Six months after Scott Morrison was ousted, he remains a centre of attention, with parliament set to censure him on Wednesday over his multi-ministry power grab.

In exquisite timing, journalist Niki Savva’s book Bulldozed is released this week. It documents Morrison’s style, which eventually shocked even those closest to him in government.

“He’s a very secretive character. He’s distrustful. He’s a control freak. He’s a bully. He’s stubborn. He doesn’t listen to anyone,” Savva says. “And he was, as Alex Hawke [former minister and a Morrison numbers man] has said on the record, addicted to executive authority. He liked to be in absolute control, taking every decision but not taking responsibility for every decision.”

Savva says Hawke believed Morrison was frightened of a leadership challenge. “Alex Hawke […] believed Morrison was panic stricken by the thought that both left and right were out to get him. And although he was worried about Frydenberg, he was more worried about Dutton. He thought that there would be a move initiated by Frydenberg and then Dutton would come through the middle.”

Getting people to talk for this sort of book “is a very curious kind of process,” Savva says. “Some people are very keen to tell their story, to give their version of events, and also to set history straight. Other people are a bit more circumspect.”

Savva worked for Peter Costello during the Howard years. Asked how the Liberal Party differs now, she says: “I think a lot of it has to do with leadership. A lot of it has to do with the quality of the people who are actually in parliament now and also with the quality of the staff.”

“Howard had a respect for the Liberal Party and he always called it the ‘broad church’. So he always made sure that the right and the left wings of the Liberal Party always felt as if they had a place at the table and that they would be heard.”

“They don’t have so much a progressive voice inside the Liberal Party now and that’s why they’ve done so badly.”

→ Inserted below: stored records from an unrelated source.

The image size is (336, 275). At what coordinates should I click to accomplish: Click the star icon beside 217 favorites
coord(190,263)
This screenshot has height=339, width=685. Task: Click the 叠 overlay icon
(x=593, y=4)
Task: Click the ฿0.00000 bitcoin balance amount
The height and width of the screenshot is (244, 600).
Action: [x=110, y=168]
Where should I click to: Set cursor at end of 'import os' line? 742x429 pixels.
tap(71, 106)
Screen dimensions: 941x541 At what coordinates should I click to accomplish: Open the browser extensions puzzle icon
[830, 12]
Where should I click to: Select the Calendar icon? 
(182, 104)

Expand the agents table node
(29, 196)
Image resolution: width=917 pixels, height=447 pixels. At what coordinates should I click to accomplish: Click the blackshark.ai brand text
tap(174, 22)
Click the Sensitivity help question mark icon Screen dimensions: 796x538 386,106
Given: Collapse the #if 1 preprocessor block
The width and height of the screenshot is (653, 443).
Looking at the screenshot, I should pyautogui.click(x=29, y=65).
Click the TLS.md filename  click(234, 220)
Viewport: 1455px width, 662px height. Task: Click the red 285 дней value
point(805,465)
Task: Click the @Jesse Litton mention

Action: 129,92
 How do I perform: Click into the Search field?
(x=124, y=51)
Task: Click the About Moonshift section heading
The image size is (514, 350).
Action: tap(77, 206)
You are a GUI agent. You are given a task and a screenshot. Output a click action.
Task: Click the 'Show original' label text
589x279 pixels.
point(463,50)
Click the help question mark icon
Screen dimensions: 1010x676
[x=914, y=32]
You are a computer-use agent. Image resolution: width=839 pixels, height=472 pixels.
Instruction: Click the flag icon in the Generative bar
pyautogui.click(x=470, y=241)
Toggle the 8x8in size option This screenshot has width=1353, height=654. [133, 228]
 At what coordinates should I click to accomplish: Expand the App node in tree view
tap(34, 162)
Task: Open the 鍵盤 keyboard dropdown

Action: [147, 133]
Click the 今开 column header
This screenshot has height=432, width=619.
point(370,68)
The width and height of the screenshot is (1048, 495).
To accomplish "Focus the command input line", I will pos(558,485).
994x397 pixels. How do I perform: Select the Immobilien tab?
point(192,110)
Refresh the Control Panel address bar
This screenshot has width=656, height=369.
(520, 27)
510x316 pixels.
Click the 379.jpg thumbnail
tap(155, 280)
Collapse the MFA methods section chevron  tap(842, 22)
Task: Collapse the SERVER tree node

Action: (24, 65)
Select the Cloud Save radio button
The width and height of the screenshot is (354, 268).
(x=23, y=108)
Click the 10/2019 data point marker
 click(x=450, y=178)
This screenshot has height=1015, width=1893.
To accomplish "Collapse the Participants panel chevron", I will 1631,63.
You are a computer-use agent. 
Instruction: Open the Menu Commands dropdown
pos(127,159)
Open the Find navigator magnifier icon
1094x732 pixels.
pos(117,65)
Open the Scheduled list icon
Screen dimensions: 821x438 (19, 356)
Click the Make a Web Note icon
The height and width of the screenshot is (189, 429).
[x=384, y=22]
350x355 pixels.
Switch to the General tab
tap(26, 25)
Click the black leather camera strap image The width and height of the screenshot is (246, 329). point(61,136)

So what should Peter Dutton’s game plan be, and can he ever win an election?

“Anything is possible in the way that anything is possible. But I don’t think it’s going to happen if he continues as he’s begun. I think he does need to confront, you know, those difficult issues […] He’s been too worried about what the conservative wing might think or what the Nationals might think, when I think he should have been intent on saying what the Liberals think and reshaping the Liberals in those areas.”